Menjelang akhir tahun 2025, Provinsi Phu Tho telah mencapai banyak prestasi luar biasa di semua bidang. Secara khusus, pertumbuhan ekonomi diperkirakan mencapai 10,52%, menempati peringkat ke-4 secara nasional dan pertama di wilayah Dataran Tinggi dan Pegunungan Utara, melampaui target pertumbuhan yang ditetapkan oleh Pemerintah dan target yang ditetapkan oleh Dewan Rakyat Provinsi. Ukuran ekonomi provinsi pada tahun 2025 diperkirakan mencapai 412,4 triliun VND, meningkat 15,56% dibandingkan tahun 2024, menempati peringkat ke-6 dari 34 provinsi dan kota.
Pada tahun 2025, Provinsi Phu Tho diperkirakan akan menarik investasi asing langsung (FDI) sebesar US$1,51 miliar, mencapai 143% dari target dan meningkat 64% dibandingkan tahun 2024; investasi domestik diproyeksikan melebihi VND 260,4 triliun, 3,6 kali lebih tinggi dibandingkan tahun 2024. Hasil pencairan investasi publik Phu Tho termasuk yang tertinggi di negara ini, diperkirakan mencapai 95% dari modal yang dialokasikan (VND 36,5 triliun). Provinsi ini telah meresmikan dan memulai pembangunan 7 proyek utama untuk merayakan ulang tahun ke-80 Hari Nasional pada tanggal 2 September dan 4 proyek untuk merayakan Kongres Nasional ke-14 Partai Komunis Vietnam...
Ini adalah pencapaian yang membanggakan di tahun yang penuh tantangan, terutama dalam konteks penyederhanaan aparatur administrasi, penggabungan batas-batas administrasi, pengoperasian sistem pemerintahan lokal dua tingkat, dan harmonisasi tiga poros ekonomi Hoa Binh - Vinh Phuc - Phu Tho, yang masing-masing memiliki kekuatan tersendiri dalam satu kesatuan.

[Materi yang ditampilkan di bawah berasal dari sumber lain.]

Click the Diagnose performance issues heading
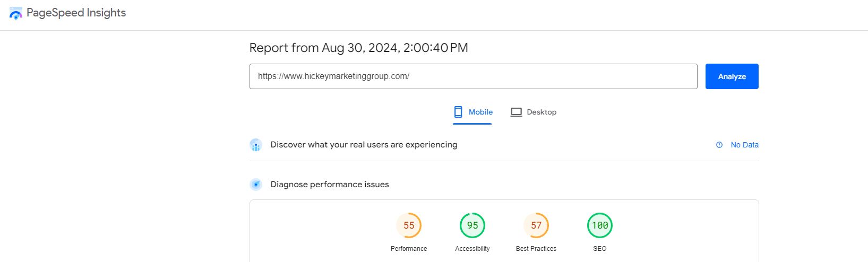 (330, 185)
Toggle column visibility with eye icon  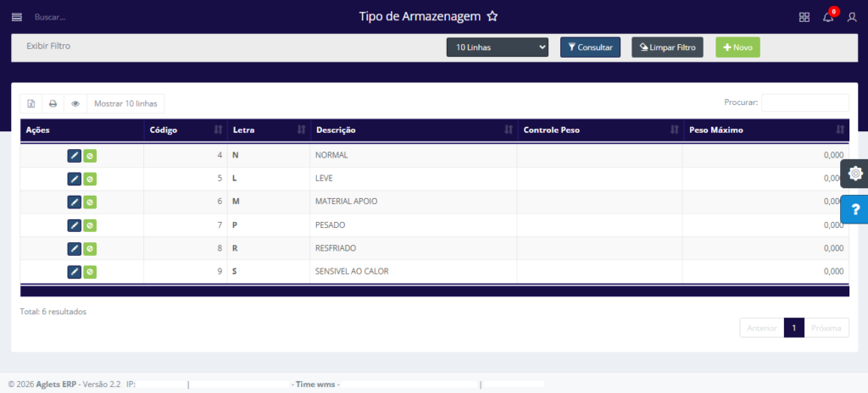point(75,103)
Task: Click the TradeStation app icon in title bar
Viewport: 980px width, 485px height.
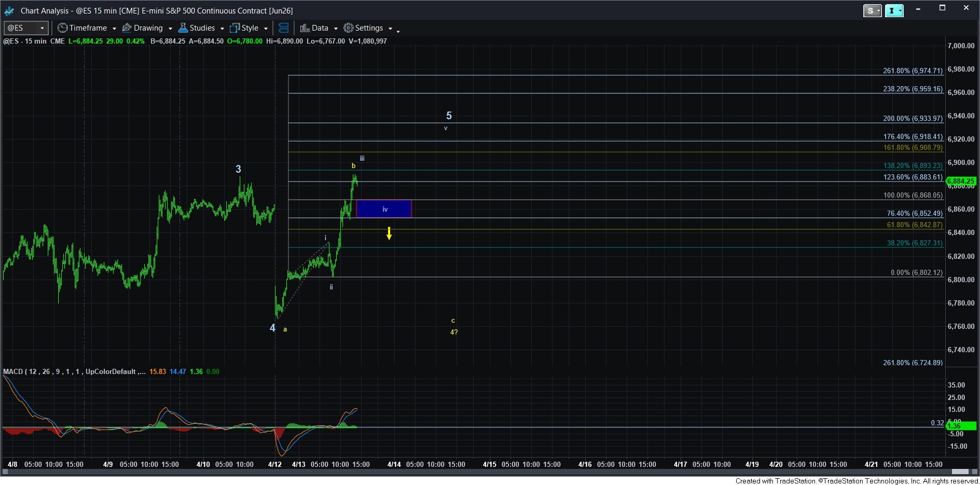Action: click(x=9, y=10)
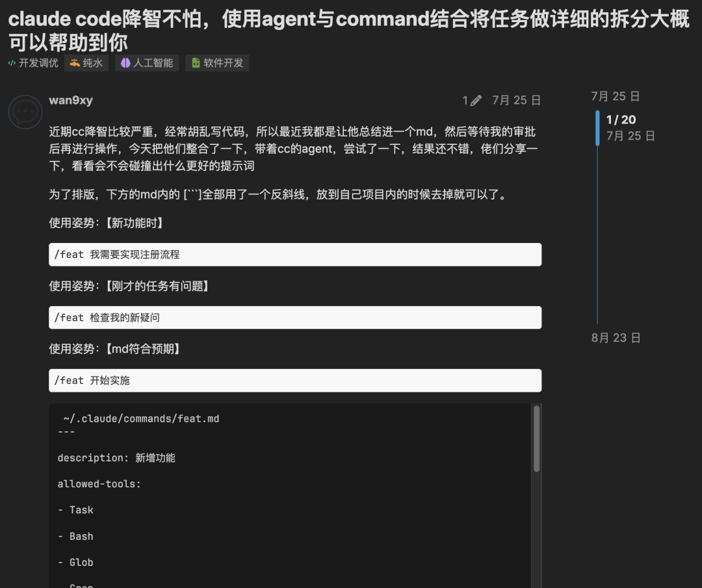Click the code block '/feat 开始实施'

tap(295, 380)
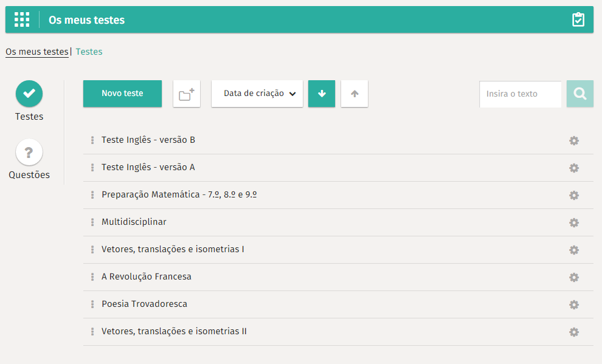
Task: Click the search magnifier button
Action: pyautogui.click(x=580, y=94)
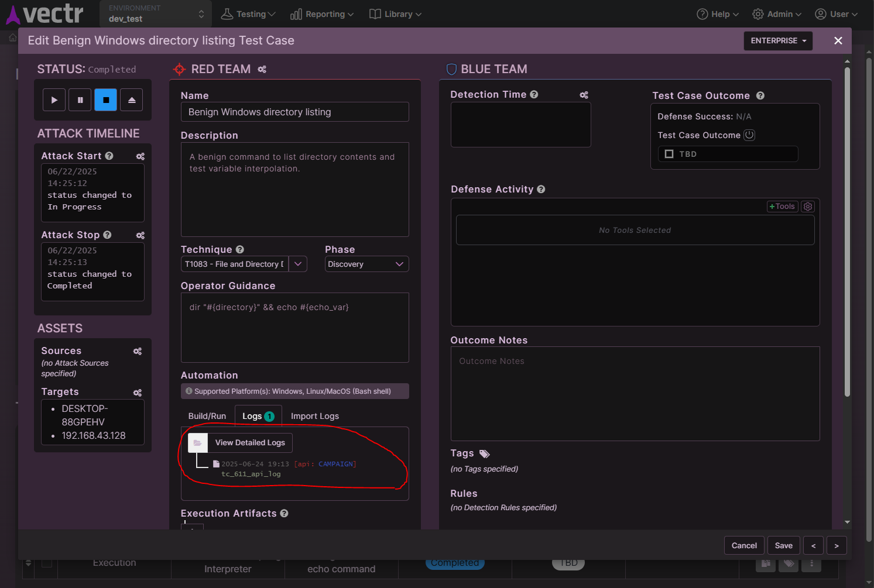874x588 pixels.
Task: Switch to the Import Logs tab
Action: pos(315,415)

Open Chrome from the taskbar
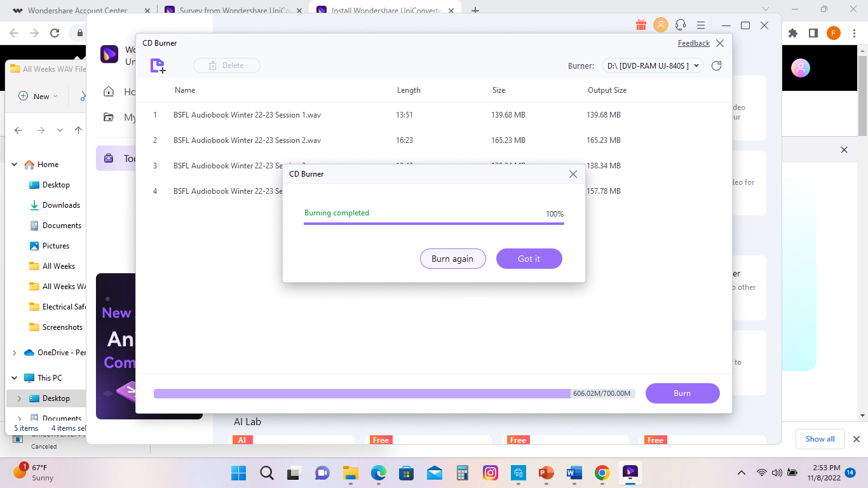click(x=602, y=473)
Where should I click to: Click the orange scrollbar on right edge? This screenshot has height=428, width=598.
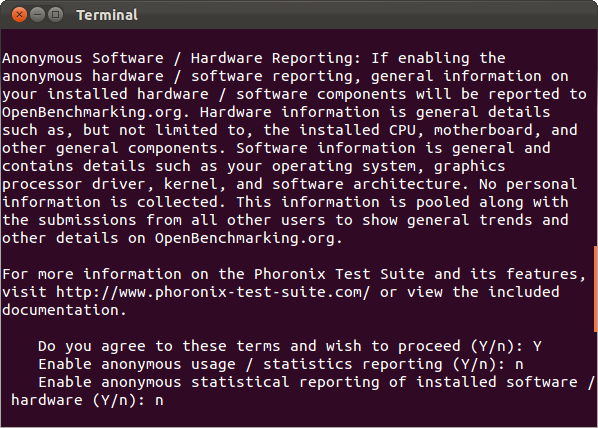[595, 288]
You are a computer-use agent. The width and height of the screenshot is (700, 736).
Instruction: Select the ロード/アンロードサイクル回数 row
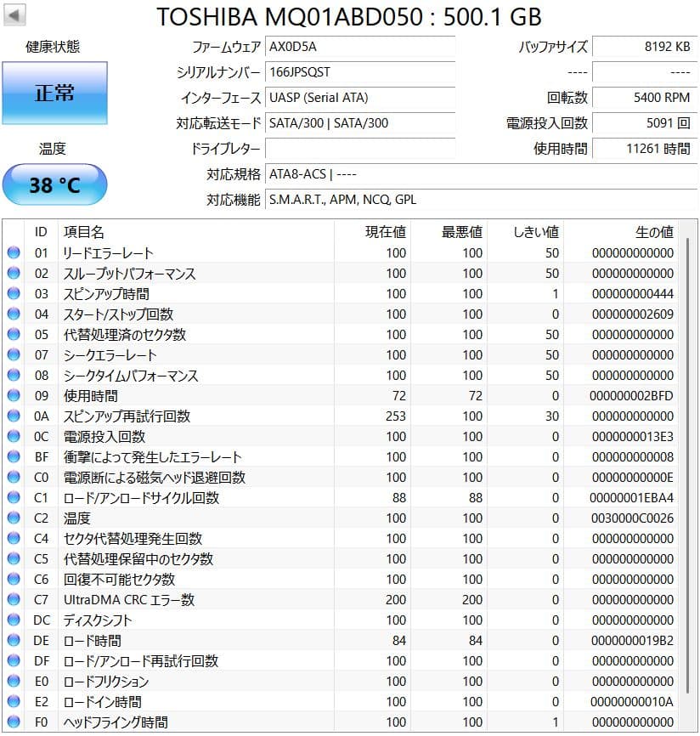[170, 497]
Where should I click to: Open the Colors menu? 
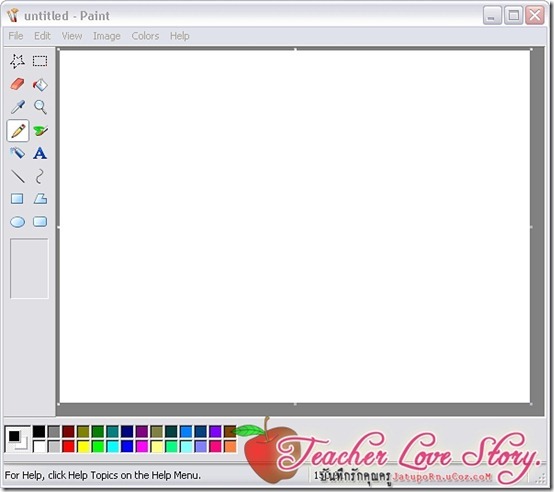tap(145, 36)
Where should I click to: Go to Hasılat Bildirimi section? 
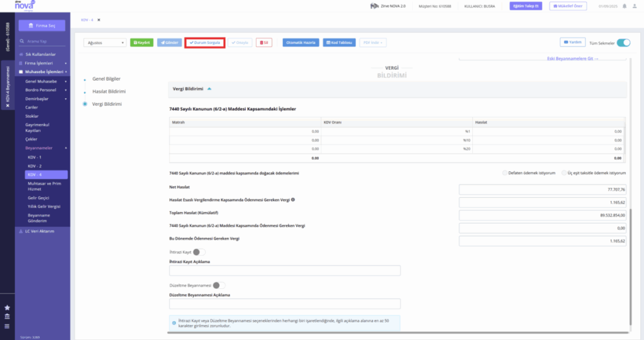click(109, 91)
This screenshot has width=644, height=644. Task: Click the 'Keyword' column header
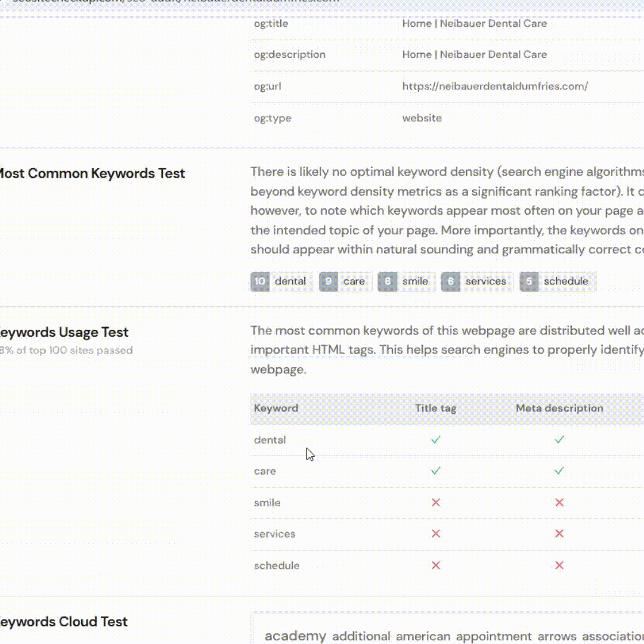[276, 408]
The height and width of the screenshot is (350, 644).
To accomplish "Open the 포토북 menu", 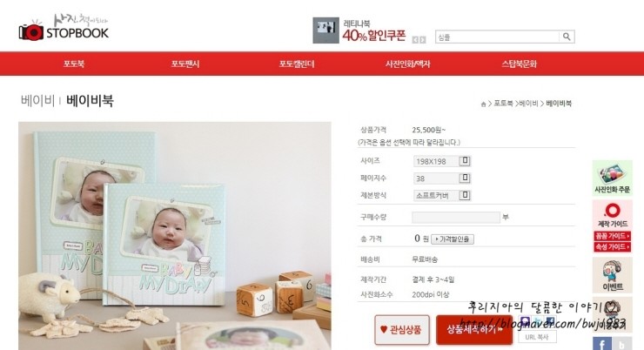I will tap(74, 64).
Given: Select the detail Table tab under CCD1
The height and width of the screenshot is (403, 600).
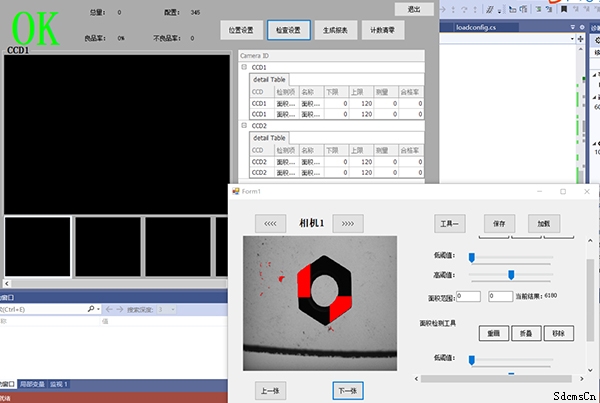Looking at the screenshot, I should tap(269, 78).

Saat ini, tingkat cakupan telekomunikasi provinsi mencapai 98% dari wilayahnya dengan 9.283 stasiun BTS, termasuk 868 stasiun 5G yang baru dibangun, peningkatan enam kali lipat dibandingkan sebelum 1 Juli 2025. Provinsi ini juga telah mencapai cakupan 5G di 100% pusat kecamatan dan seluruh kawasan industri; membersihkan lebih dari 3,9 juta catatan data penduduk; dan menyinkronkan lebih dari 3 juta bidang tanah ke basis data nasional, mencapai 100%. |
Setelah penggabungan, aparatur administrasi provinsi disederhanakan, sehingga timbul kebutuhan mendesak untuk meninjau, menyatukan, dan meningkatkan sistem dokumen hukum di seluruh provinsi. Dengan memahami secara mendalam prinsip-prinsip panduan Politbiro dalam Resolusi No. 66-NQ/TW tentang reformasi kerja pembuatan dan penegakan hukum untuk memenuhi persyaratan pembangunan nasional di era baru, provinsi ini telah mencabut 99 resolusi; menerbitkan 76 resolusi baru yang menggantikan 177 resolusi; mencabut 358 keputusan; menerbitkan 159 keputusan baru yang menggantikan 348 keputusan; mengusulkan perpanjangan masa pelaksanaan untuk 47 keputusan; dan sepenuhnya mencabut 27 arahan...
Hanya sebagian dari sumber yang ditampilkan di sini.